## Your objective:
Rewrite everything from the line containing "The height and width of the screenshot is (963, 1204)." down to the end of the records as a numbered list, skipping blank lines and leaving out the pictures.

## Exercise materials:

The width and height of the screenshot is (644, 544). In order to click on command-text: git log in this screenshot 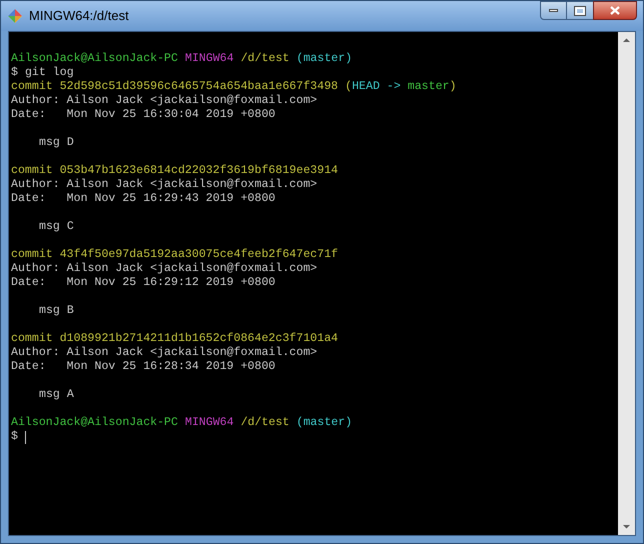, I will do `click(49, 73)`.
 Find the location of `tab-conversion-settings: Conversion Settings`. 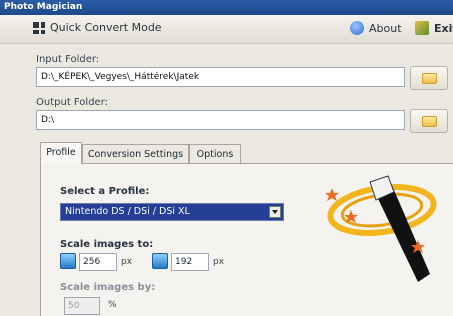

tab-conversion-settings: Conversion Settings is located at coordinates (136, 154).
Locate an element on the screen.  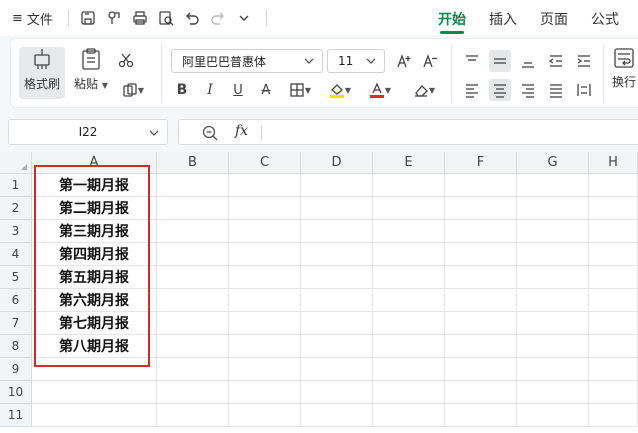
cell-e3 is located at coordinates (409, 232).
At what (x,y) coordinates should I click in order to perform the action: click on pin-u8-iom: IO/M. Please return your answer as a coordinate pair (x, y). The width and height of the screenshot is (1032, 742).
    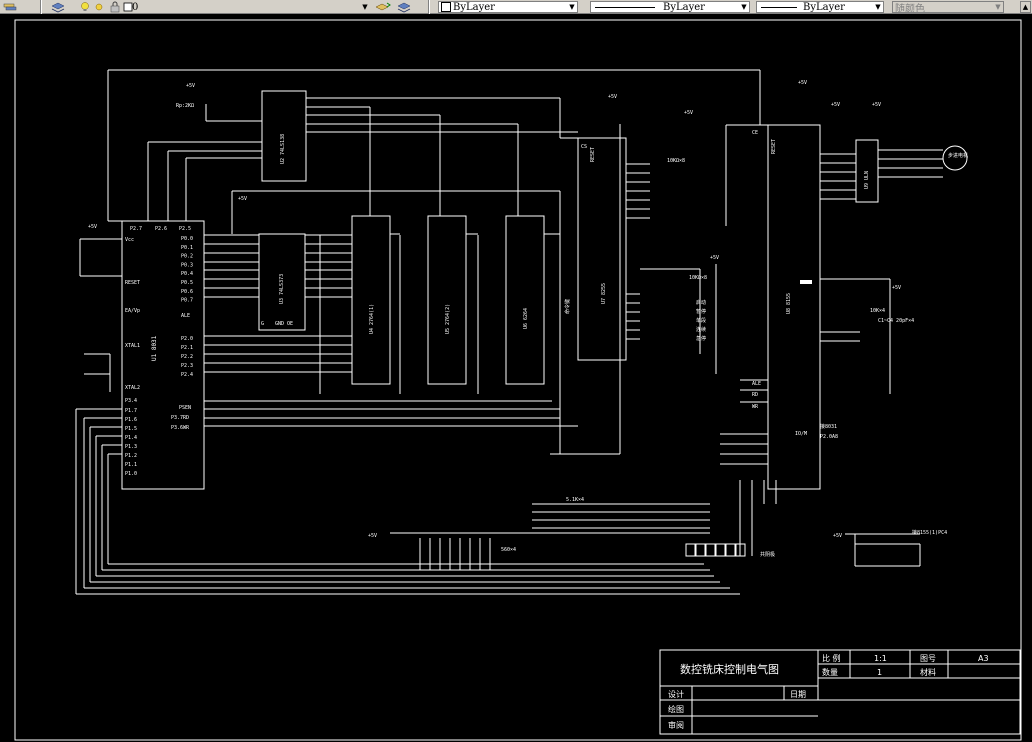
    Looking at the image, I should click on (801, 434).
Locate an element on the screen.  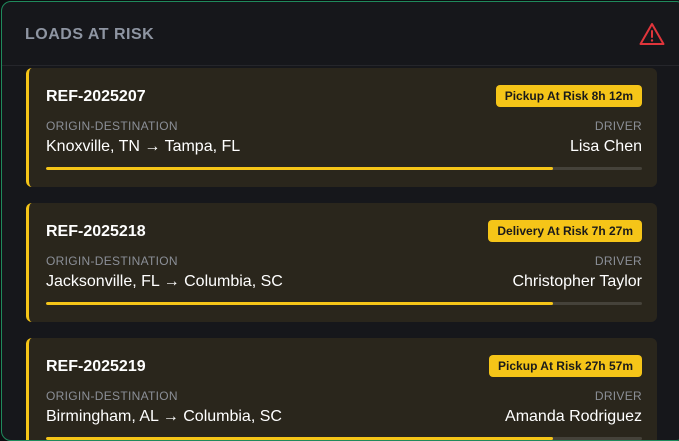
route-value: Knoxville, TN → Tampa, FL is located at coordinates (144, 146).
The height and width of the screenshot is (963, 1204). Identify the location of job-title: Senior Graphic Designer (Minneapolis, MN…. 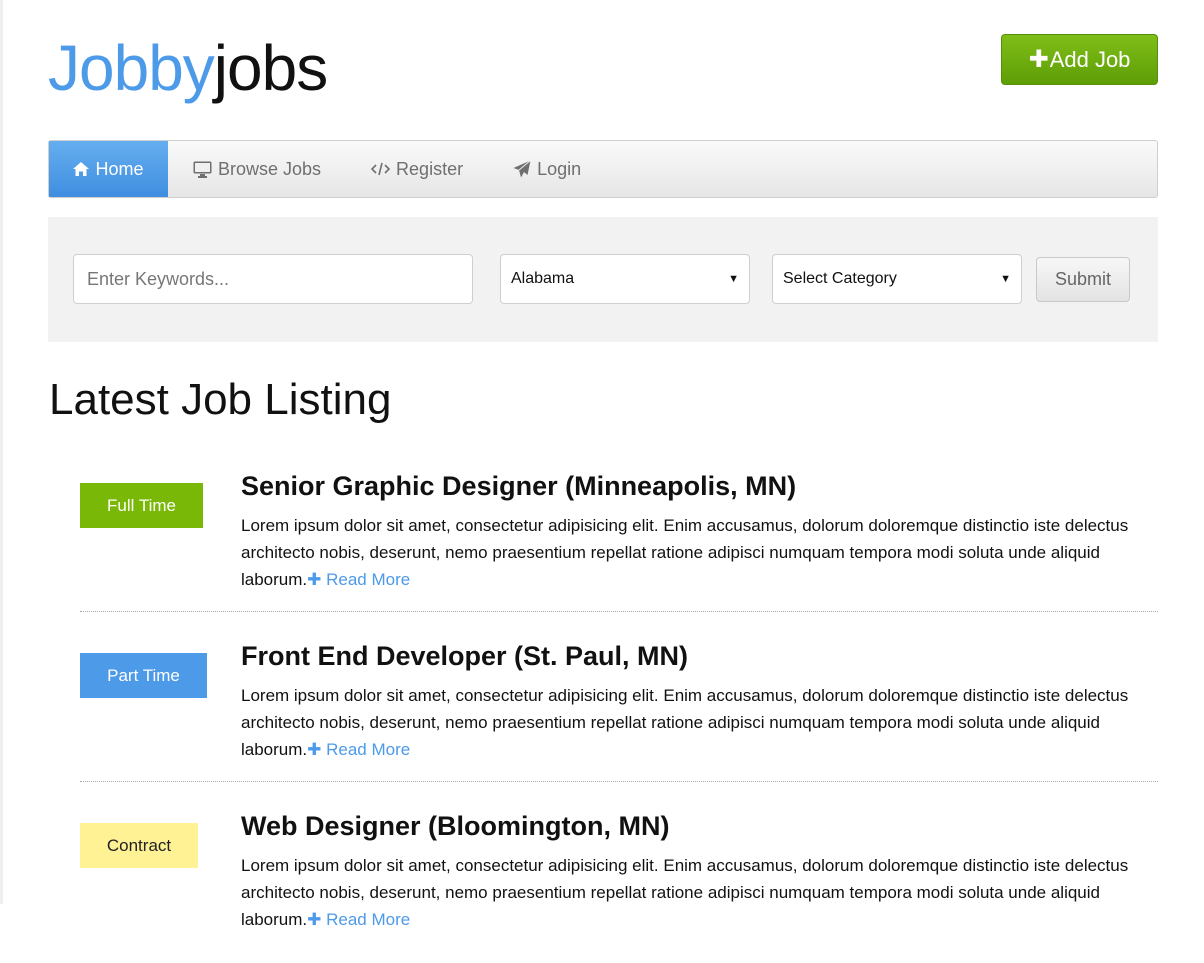
(519, 486).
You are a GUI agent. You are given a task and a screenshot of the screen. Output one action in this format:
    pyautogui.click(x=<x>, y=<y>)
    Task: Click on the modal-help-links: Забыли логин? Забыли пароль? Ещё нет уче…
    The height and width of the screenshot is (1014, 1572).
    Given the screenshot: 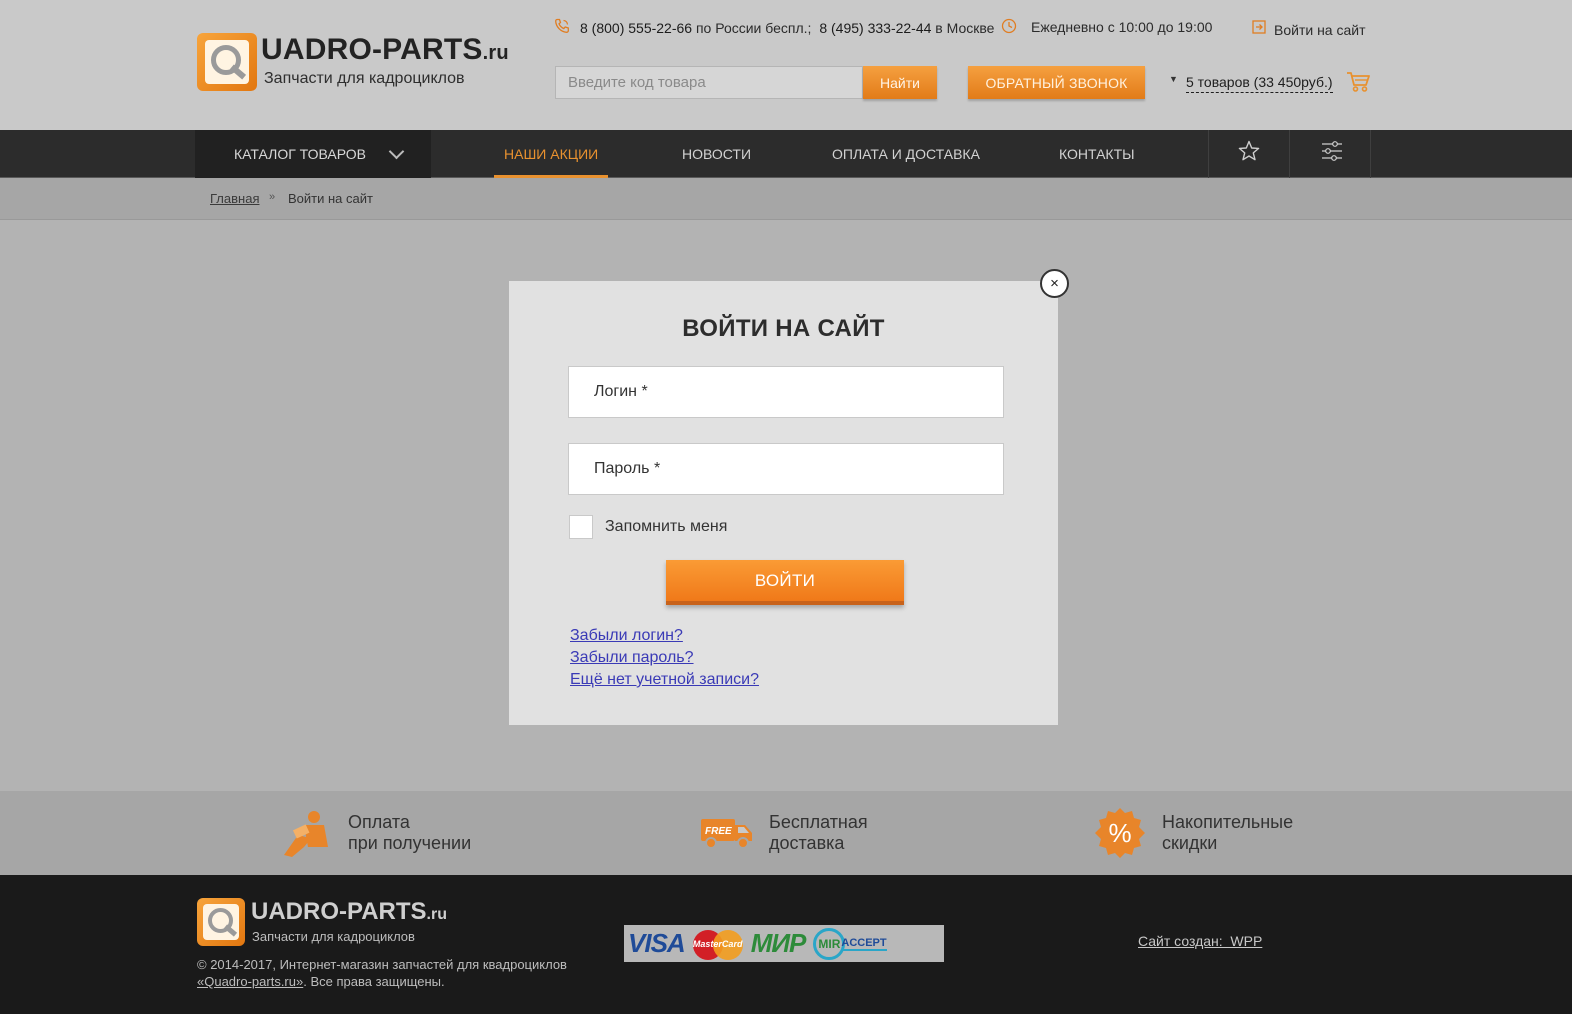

## Response to this task:
1. The height and width of the screenshot is (963, 1204). Identify the location of job-title: Senior Graphic Designer (Minneapolis, MN…. 
2. (519, 486).
3. You are a GUI agent. You are given a task and a screenshot of the screen. Output one action in this format:
4.     pyautogui.click(x=<x>, y=<y>)
5.     Task: Click on the modal-help-links: Забыли логин? Забыли пароль? Ещё нет уче…
6.     The height and width of the screenshot is (1014, 1572).
7.     Given the screenshot: 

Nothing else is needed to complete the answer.